Actualité juridique pénale
Les robots débarquent au tribunal
Après le trading, la médecine et l’armée, voilà que l’intelligence artificielle se glisse dans les tribunaux. L’Estonie s’apprête à déléguer certaines affaires judiciaires à des robots. En France, le débat agite les robes noires.
La promesse est alléchante : « Mettez la justice prédictive de votre côté. » Affichant les recommandations d’avocats renommés, la société Predictice propose aux particuliers et aux entreprises d’évaluer leurs chances de gagner en justice et d’optimiser leur stratégie en fonction des juridictions.
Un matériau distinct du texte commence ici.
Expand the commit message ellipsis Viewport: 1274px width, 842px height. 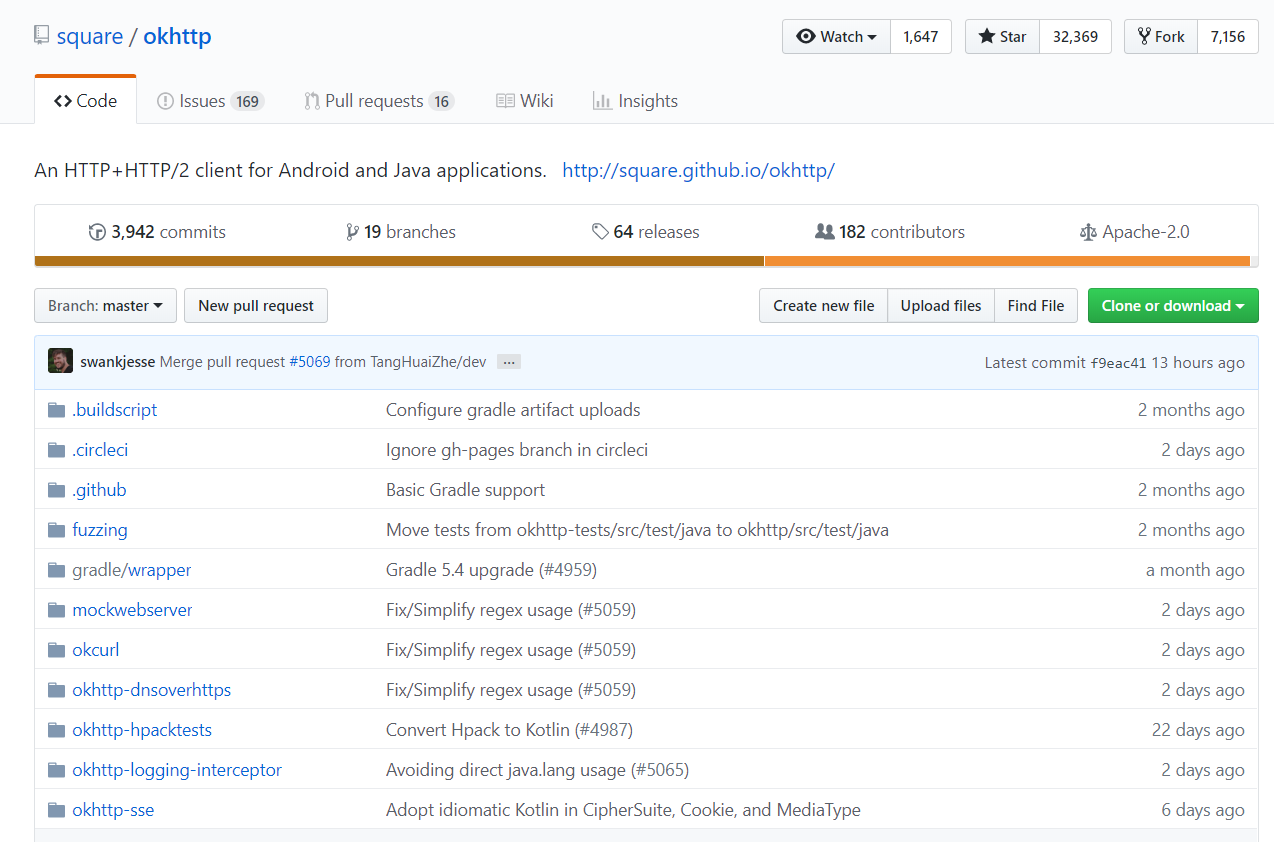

Après envoi d’une demande d’information via un formulaire en ligne, il ne faut pas plus de cinq minutes pour que notre téléphone sonne. Au bout du fil, Louis Larret-Chahine, cofondateur de la société, nous invite à visiter les bureaux. Rendez-vous est pris au coeur du VIIIe arrondissement de Paris, côté quartier d’affaires.
Une fois passée l’entrée de l’immeuble haussmannien, on bascule dans un autre monde. Le Village est un accélérateur de start-up où se déclinent les codes culturels de la Silicon Valley : murs végétaux, espaces de coworking et baby-foot. Une atmosphère qui tranche avec l’ambiance assez morne des institutions judiciaires.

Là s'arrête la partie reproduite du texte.